Für den Zirkel war sie aber von großem Nutzen gewesen. Sie hatte uns immer vor dem Rat warnen können, sofern Sania etwas verpasst hatte. Darian hatte sie sogar gemocht. Sie war eine großartige Kinderfrau gewesen. Für einen solchen Job ist es sehr von Vorteil, Gedanken lesen zu können. Als Seherin hatte sie es auch geschafft, ihn und seine Schwester Alya vor jedem noch so kleinen Sturz zu bewahren.
Vor gut einem halben Jahr fiel mir auf, dass Balthasar mit einem Mal sehr viel mehr Interesse an Tabea zeigte. Er war ständig mit ihr beschäftigt, verreiste sogar gemeinsam mit ihr. Ich hatte Sania dazu überredet, sich zu einem dieser scheinbar so wichtigen Termin zu portieren, um die Geschichte zu überprüfen. Weder Balthasar noch Tabea waren anzutreffen gewesen. Sie hatten mich belogen. Enttäuschung und Eifersucht nagten an mir, das Gefühl, verraten worden zu sein.
Zu der Zeit spürte ich das erste Mal die machtvolle Gewalt der Wut, von der Balthasar mir immer vorgeschwärmt hatte. Niemals zuvor war ich der Dunkelheit dermaßen verfallen gewesen.

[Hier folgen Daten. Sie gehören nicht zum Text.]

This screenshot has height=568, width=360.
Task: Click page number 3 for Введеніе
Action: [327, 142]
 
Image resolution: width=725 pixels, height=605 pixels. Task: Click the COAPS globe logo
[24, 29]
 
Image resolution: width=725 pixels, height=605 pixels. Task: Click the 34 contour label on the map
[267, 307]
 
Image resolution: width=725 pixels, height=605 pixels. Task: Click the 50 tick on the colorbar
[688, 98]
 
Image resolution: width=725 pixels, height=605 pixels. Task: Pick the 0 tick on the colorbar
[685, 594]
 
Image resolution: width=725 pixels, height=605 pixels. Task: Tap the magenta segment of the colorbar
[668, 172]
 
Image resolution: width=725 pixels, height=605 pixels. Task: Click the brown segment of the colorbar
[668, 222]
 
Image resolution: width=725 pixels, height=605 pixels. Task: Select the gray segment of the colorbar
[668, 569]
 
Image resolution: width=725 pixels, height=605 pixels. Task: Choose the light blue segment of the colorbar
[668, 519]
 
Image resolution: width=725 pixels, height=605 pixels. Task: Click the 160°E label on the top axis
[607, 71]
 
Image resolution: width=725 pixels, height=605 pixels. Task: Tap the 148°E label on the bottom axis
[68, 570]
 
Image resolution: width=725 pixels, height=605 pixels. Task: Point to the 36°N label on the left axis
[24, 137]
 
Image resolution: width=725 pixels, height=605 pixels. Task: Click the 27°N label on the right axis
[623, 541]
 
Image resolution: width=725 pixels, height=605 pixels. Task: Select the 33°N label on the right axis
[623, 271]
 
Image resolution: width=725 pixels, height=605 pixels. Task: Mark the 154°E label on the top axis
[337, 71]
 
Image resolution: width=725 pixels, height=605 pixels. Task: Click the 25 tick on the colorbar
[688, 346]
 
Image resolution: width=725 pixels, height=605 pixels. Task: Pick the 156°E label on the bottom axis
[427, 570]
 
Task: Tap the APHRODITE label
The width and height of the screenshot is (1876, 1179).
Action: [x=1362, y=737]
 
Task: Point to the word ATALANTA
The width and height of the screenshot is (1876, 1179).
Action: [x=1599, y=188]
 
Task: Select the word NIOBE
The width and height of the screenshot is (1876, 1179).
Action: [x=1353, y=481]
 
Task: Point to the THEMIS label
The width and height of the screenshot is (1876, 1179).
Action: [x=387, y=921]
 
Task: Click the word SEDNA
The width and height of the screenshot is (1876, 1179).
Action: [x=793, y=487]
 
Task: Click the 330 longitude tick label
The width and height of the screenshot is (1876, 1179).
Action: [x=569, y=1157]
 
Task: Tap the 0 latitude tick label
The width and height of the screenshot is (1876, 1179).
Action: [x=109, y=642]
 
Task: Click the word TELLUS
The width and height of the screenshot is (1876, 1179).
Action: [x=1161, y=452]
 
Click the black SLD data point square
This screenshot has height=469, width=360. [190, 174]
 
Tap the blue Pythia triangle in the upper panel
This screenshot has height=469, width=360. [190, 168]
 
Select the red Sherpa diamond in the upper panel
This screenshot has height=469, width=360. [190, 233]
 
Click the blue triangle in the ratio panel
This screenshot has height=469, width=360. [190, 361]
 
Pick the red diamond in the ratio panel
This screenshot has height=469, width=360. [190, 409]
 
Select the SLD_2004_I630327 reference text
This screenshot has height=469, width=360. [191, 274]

Monate später teilte Darian mir mit, dass er nicht mehr nach Hause kommen, sondern in der Mondstätte bleiben würde. Ich hatte ihm geschworen, dass es mir egal wäre, wenn er den Weg des Lichts gehen würde, dass er trotzdem für immer mein Sohn bleiben und ich ihn immer lieben würde. Als ich jedoch feststellte, dass Tabea und Balthasar verschwunden waren, wurde mir klar, dass dies nicht ganz der Wahrheit entsprach.